El final de Jurassic World: El renacer ha dejado a los espectadores boquiabiertos tras la inesperada reaparición de un personaje que parecía haber encontrado su final. Lo curioso es que, en un principio, el protagonista no iba a regresar, pero una modificación en el guion cambió radicalmente su destino, generando una mezcla de sorpresa y alivio entre los fans.
¡Momentos de tensión!
En uno de los picos de tensión de la película, los personajes son acechados por el D-rex, un dinosaurio mutante aterrador. El caos se desata cuando Duncan (interpretado por Mahershala Ali) se da cuenta de que el monstruoso ser se siente atraído por la luz. Con valentía, enciende una bengala y se aleja de sus compañeros, diciéndoles a Zora (Scarlett Johansson) y al resto que escapen de la isla sin él, saltando al agua.
En ese momento, Duncan parece aceptar que ha llegado su hora, dispuesto a enfrentarse a lo inevitable cuando el D-rex lo acorrala.
Cambios en el guion
Cuando la luz de su bengala se apaga, tanto los espectadores como los personajes en pantalla asumen que su historia ha llegado a su fin. Pero, en un giro sorprendente, Duncan lanza otra bengala al cielo antes de ser demasiado tarde, permitiendo que lo rescaten. Sin embargo, la película deja en el aire el cómo sobrevivió a su encuentro con la bestia, un aspecto que ha dejado a muchos intrigados.

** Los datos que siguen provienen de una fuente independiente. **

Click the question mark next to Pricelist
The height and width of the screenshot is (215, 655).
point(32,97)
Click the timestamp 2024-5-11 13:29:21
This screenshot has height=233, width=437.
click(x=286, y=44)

En una conversación reveladora con Screen Rant, el director Gareth Edwards confesó que, en un principio, Duncan estaba destinado a morir en el guion original de David Koepp. Ali debía ser sacrificado por el D-rex, pero el estudio decidió darle una segunda oportunidad. “Cuando empezamos, estaba claro que moría y aceptamos esa narrativa.
Pero luego, el estudio propuso grabar otra versión en la que sobreviviera. Eso me hizo pensar profundamente sobre cómo hacerlo con elegancia”, relató.
¿Manipulación o magia narrativa? Así se planeó su sorpresiva salvación
Edwards compartió que, al darse cuenta de que Duncan iba a sobrevivir, sintió la presión de hacerlo de tal manera que la audiencia no se sintiera manipulada. “Quería que la historia tuviera sentido y que todo fluyera. Entonces me planteé:¿Cómo vamos a lograrlo? Y comencé a visualizar un desenlace que me parecía satisfactorio”, añadió.
El director explicó que, dado que Duncan originalmente iba a morir, los diálogos previos a su encuentro con el D-rex estaban cargados de una fatalidad premonitoria. “Los pequeños detalles que decidimos incluir hacían que el público pensara que no volvería, como esas últimas palabras a tu mejor amiga antes de partir”, confiesa Edwards, quien sintió que esto podría ser percibido como una traición por parte de la audiencia.
Un giro que recuerda a E.T. y al legado de Jurassic Park
Haciendo eco de sus propios recuerdos cinematográficos, Edwards hizo referencia a E.T., donde la muerte del extraterrestre genera una angustia palpable. “Cuando E.T. regresa, sientes una explosión de alegría. Es un giro que no te deja con un mal sabor de boca”, argumentó.
La supervivencia de Duncan resuena con un giro similar ya visto en Jurassic Park II. En la tercera entrega, Billy parece morir tras salvar al joven Eric de un ataque de dinosaurios.
Al final, se revela que Billy fue salvado por marines, un desenlace que, al igual que en el caso de Duncan, jugó con las expectativas de la audiencia.
Este tipo de giros argumentales, aunque polémicos, vuelven a abrir la discusión sobre la narrativa en las franquicias de películas de aventuras y el deseo de mantener a los personajes que han capturado nuestros corazones.